**What the task asks:**
Nothing but an exact copy of the listing should appear in the response.

Material shown section start

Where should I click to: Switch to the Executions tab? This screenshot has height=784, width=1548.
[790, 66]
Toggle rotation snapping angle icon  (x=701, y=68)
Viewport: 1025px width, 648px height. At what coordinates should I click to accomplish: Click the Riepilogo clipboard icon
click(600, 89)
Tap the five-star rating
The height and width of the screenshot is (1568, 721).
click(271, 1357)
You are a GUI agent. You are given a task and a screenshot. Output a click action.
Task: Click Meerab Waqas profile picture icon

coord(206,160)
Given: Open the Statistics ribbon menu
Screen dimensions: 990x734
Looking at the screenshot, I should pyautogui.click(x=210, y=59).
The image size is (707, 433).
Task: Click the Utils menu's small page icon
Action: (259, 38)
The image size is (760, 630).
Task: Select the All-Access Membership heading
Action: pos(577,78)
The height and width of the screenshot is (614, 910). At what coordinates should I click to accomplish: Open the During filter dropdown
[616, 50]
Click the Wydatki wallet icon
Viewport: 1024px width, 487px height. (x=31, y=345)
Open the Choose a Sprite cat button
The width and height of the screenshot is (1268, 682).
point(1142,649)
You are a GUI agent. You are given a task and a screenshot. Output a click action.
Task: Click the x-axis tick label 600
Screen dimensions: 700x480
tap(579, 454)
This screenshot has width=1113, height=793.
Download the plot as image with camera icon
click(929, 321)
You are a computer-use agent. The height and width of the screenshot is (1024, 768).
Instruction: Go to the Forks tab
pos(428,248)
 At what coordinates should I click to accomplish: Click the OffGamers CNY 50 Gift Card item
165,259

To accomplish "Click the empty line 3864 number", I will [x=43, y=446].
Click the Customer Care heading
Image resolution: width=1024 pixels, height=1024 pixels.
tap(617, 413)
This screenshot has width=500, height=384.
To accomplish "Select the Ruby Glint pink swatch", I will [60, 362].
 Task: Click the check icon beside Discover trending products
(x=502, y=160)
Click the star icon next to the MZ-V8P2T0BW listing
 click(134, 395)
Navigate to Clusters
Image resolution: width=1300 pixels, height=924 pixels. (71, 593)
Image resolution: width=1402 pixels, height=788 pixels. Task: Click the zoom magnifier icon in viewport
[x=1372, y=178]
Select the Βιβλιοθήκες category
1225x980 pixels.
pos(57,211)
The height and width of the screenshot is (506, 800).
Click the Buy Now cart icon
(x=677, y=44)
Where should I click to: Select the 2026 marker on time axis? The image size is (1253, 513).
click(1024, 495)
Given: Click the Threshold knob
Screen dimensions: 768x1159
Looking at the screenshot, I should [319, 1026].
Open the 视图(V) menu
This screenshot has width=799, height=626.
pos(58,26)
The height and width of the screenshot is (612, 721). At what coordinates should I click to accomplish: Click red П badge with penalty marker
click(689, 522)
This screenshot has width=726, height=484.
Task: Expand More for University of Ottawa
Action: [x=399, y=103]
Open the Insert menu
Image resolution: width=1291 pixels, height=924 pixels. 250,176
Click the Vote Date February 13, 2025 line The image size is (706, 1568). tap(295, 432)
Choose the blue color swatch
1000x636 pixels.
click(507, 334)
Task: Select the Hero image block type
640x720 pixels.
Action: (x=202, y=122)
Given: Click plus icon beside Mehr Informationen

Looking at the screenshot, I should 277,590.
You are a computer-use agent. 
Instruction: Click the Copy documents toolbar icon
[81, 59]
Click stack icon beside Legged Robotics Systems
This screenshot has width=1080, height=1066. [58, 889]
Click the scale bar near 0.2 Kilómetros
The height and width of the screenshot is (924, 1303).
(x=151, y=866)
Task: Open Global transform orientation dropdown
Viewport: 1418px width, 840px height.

Material shown section end

**Answer space:**
Where should I click to: Switch to the Executions tab? This screenshot has height=784, width=1548.
[790, 66]
Toggle rotation snapping angle icon  (x=701, y=68)
Viewport: 1025px width, 648px height. At what coordinates should I click to accomplish: Click the Riepilogo clipboard icon
click(600, 89)
Tap the five-star rating
The height and width of the screenshot is (1568, 721).
click(271, 1357)
You are a GUI agent. You are given a task and a screenshot. Output a click action.
Task: Click Meerab Waqas profile picture icon

coord(206,160)
Given: Open the Statistics ribbon menu
Screen dimensions: 990x734
Looking at the screenshot, I should pyautogui.click(x=210, y=59).
The image size is (707, 433).
Task: Click the Utils menu's small page icon
Action: (259, 38)
The image size is (760, 630).
Task: Select the All-Access Membership heading
Action: pos(577,78)
The height and width of the screenshot is (614, 910). At what coordinates should I click to accomplish: Open the During filter dropdown
[616, 50]
Click the Wydatki wallet icon
Viewport: 1024px width, 487px height. (x=31, y=345)
Open the Choose a Sprite cat button
The width and height of the screenshot is (1268, 682).
point(1142,649)
You are a GUI agent. You are given a task and a screenshot. Output a click action.
Task: Click the x-axis tick label 600
Screen dimensions: 700x480
tap(579, 454)
This screenshot has width=1113, height=793.
Download the plot as image with camera icon
click(929, 321)
You are a computer-use agent. The height and width of the screenshot is (1024, 768).
Instruction: Go to the Forks tab
pos(428,248)
 At what coordinates should I click to accomplish: Click the OffGamers CNY 50 Gift Card item
165,259

To accomplish "Click the empty line 3864 number", I will [x=43, y=446].
Click the Customer Care heading
Image resolution: width=1024 pixels, height=1024 pixels.
tap(617, 413)
This screenshot has width=500, height=384.
To accomplish "Select the Ruby Glint pink swatch", I will [60, 362].
 Task: Click the check icon beside Discover trending products
(x=502, y=160)
Click the star icon next to the MZ-V8P2T0BW listing
 click(134, 395)
Navigate to Clusters
Image resolution: width=1300 pixels, height=924 pixels. (71, 593)
Image resolution: width=1402 pixels, height=788 pixels. Task: Click the zoom magnifier icon in viewport
[x=1372, y=178]
Select the Βιβλιοθήκες category
1225x980 pixels.
pos(57,211)
The height and width of the screenshot is (506, 800).
Click the Buy Now cart icon
(x=677, y=44)
Where should I click to: Select the 2026 marker on time axis? The image size is (1253, 513).
click(1024, 495)
Given: Click the Threshold knob
Screen dimensions: 768x1159
Looking at the screenshot, I should [319, 1026].
Open the 视图(V) menu
This screenshot has width=799, height=626.
pos(58,26)
The height and width of the screenshot is (612, 721). At what coordinates should I click to accomplish: Click red П badge with penalty marker
click(689, 522)
This screenshot has width=726, height=484.
Task: Expand More for University of Ottawa
Action: [x=399, y=103]
Open the Insert menu
Image resolution: width=1291 pixels, height=924 pixels. 250,176
Click the Vote Date February 13, 2025 line The image size is (706, 1568). tap(295, 432)
Choose the blue color swatch
1000x636 pixels.
click(507, 334)
Task: Select the Hero image block type
640x720 pixels.
Action: (x=202, y=122)
Given: Click plus icon beside Mehr Informationen

Looking at the screenshot, I should 277,590.
You are a computer-use agent. 
Instruction: Click the Copy documents toolbar icon
[81, 59]
Click stack icon beside Legged Robotics Systems
This screenshot has width=1080, height=1066. [58, 889]
Click the scale bar near 0.2 Kilómetros
The height and width of the screenshot is (924, 1303).
(x=151, y=866)
Task: Open Global transform orientation dropdown
Viewport: 1418px width, 840px height.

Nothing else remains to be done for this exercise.